**Extrait source:**

Ces dernières, comme leur nom l'indique, sont des éditions « de luxe », ou présentant en tout cas des caractéristiques notables, généralement une couverture alternative ou spécifique à ce tirage. Le tome 98 de One Piece, chez Glénat Manga, est ainsi présenté dans un étui en simili-cuir. Ces éditions sont généralement un peu plus coûteuses à l'achat (10,75 € pour l'édition collector contre 6,90 € pour l'édition normale du tome 98 de One Piece, en l'occurrence).
« [T]outes les versions proposées, qu’il s’agisse de coffrets ou de volumes collector, se réalisent en accord avec l’ayant droit », nous explique Benoît Huot, responsable éditorial manga chez Glénat Manga. La création de ces éditions collector peut être une « reprise » d'une édition existante, comme cela a été le cas pour le coffret Akira de l'éditeur : il s'inspire de l'édition américaine et de ses 6 volumes, en ajoutant toutefois le Akira Club, sorte de compilation de dessins préparatoires et dérivés de la série culte de Katsuhiro Otomo. « Il a donc fallu adapter les formats, les images et les gabarits pour que l’ensemble corresponde », indique l'éditeur.
D'autres éditions collector sont des propositions éditoriales propres à l'éditeur français. « Si nous réfléchissons à une proposition inédite, nous tâchons d’envisager toutes les éventualités : les attentes du lectorat, les surprises que nous pouvons leur concocter, les délais de production, etc. Cela suppose de nombreux échanges et réflexions parmi les équipes, pour rebondir sur les idées des uns et des autres », détaille Benoît Huot.
Vient ensuite une étape cruciale, celle de la présentation aux ayants droit, avec lesquels les discussions « permettent de compléter ou moduler certains points. Une fois le concept validé, la production peut réellement commencer. » Parfois, l'accord avec les ayants droit est impossible, menant à l'annulation du projet : Kazé, éditeur de mangas et d'anime, en a fait la mauvaise expérience fin 2020 avec l'annulation d'un coffret Blu-Ray de la série The Promised Neverland, retoqué par les ayants droit.

**Court exercice:**
Comment rendre en anglais cette phrase de l'extrait sur les éditions collector de mangas : « D'autres éditions collector sont des propositions éditoriales propres à l'éditeur français. » ? Le matériel qui suit ne joue ici aucun rôle.

**Données enregistrées:**
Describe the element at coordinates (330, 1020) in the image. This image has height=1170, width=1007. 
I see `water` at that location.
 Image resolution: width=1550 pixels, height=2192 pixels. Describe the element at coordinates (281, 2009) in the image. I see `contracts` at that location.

**Réponse attendue:**
Other collector's editions are editorial offerings specific to the French publisher.